To understand the 2022 date, you have to understand what the W3C currently means by "Recommendation."

From here http://wiki.whatwg.org/wiki/FAQ:

For a spec to become a REC today, it requires two 100% complete and fully interoperable implementations, which is proven by each successfully passing literally thousands of test cases (20,000 tests for the whole spec would probably be a conservative estimate)

The candidate recommendation phase, which WHATWG expects to happen next year is a much more relevant date. That aside I do wonder if this level of effort isn't just wasted pedantry.

Ian is not saying people should wait until 2022. That quote is taken out of context.

He was saying that it is useful well before it is an official recommendation. He is a member of the WHAT-WG and Apple was one of the founding members so what he's saying is pretty much in lock-step with apple and the webkit team.

Sure, I agree that 2022 sounds absurdly conservative estimate.

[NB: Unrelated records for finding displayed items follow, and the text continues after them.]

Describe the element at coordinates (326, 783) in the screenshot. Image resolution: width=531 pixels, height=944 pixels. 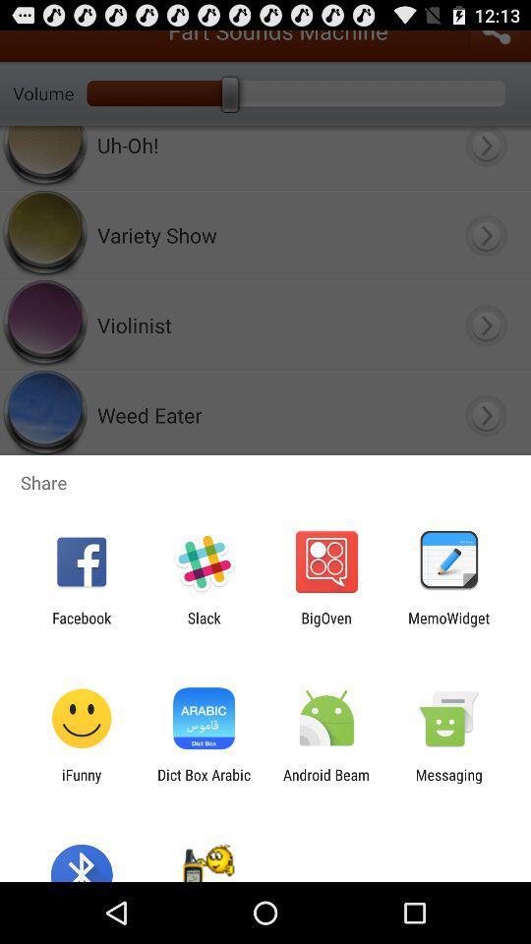
I see `the icon to the left of messaging app` at that location.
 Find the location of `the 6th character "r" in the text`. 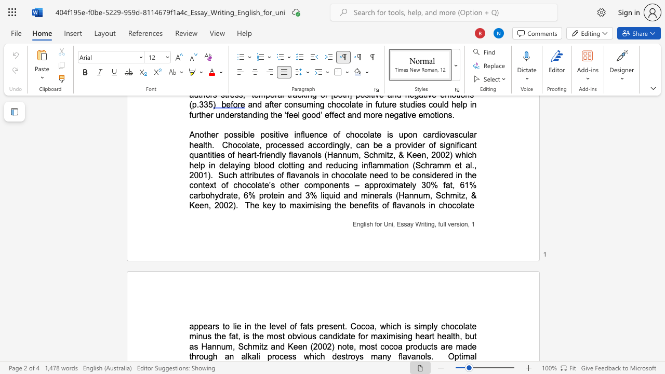

the 6th character "r" in the text is located at coordinates (447, 347).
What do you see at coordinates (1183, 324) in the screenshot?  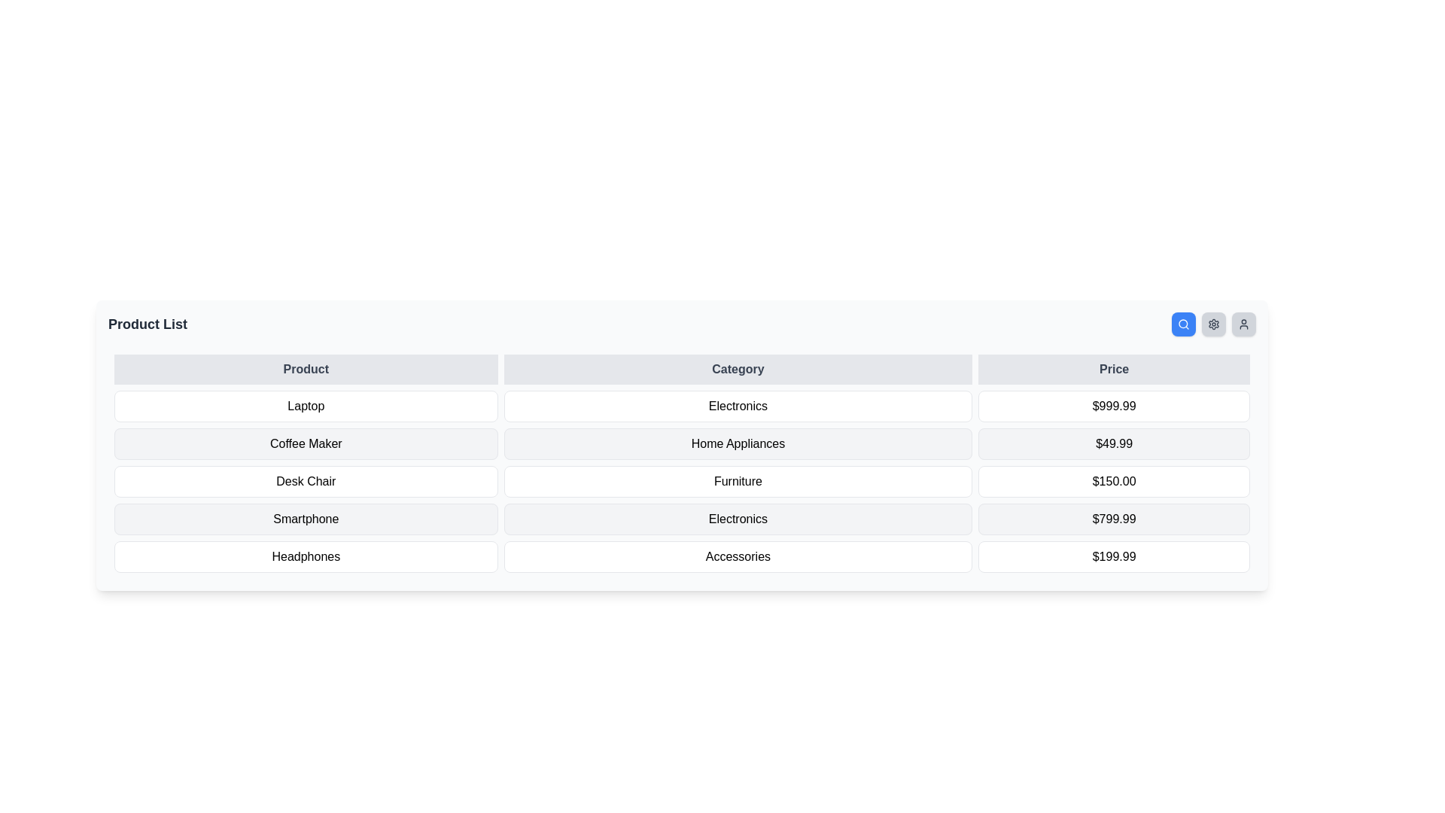 I see `the blue rounded button with a white magnifying glass icon` at bounding box center [1183, 324].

By then all browsers will support at least HTML8 :-P

But my point was that giving impression that one company already has it all ready is stretching the truth as HTML5 is still a moving target.

haha at the rate we're going... I think we'd be lucky to see a draft of HTML6 by 2022
Many browsers still do not support full css2 support. Why should we expect full css3 support? Thats why the 2022 seems so far away. It states FULL support not partial like most all browsers currently do.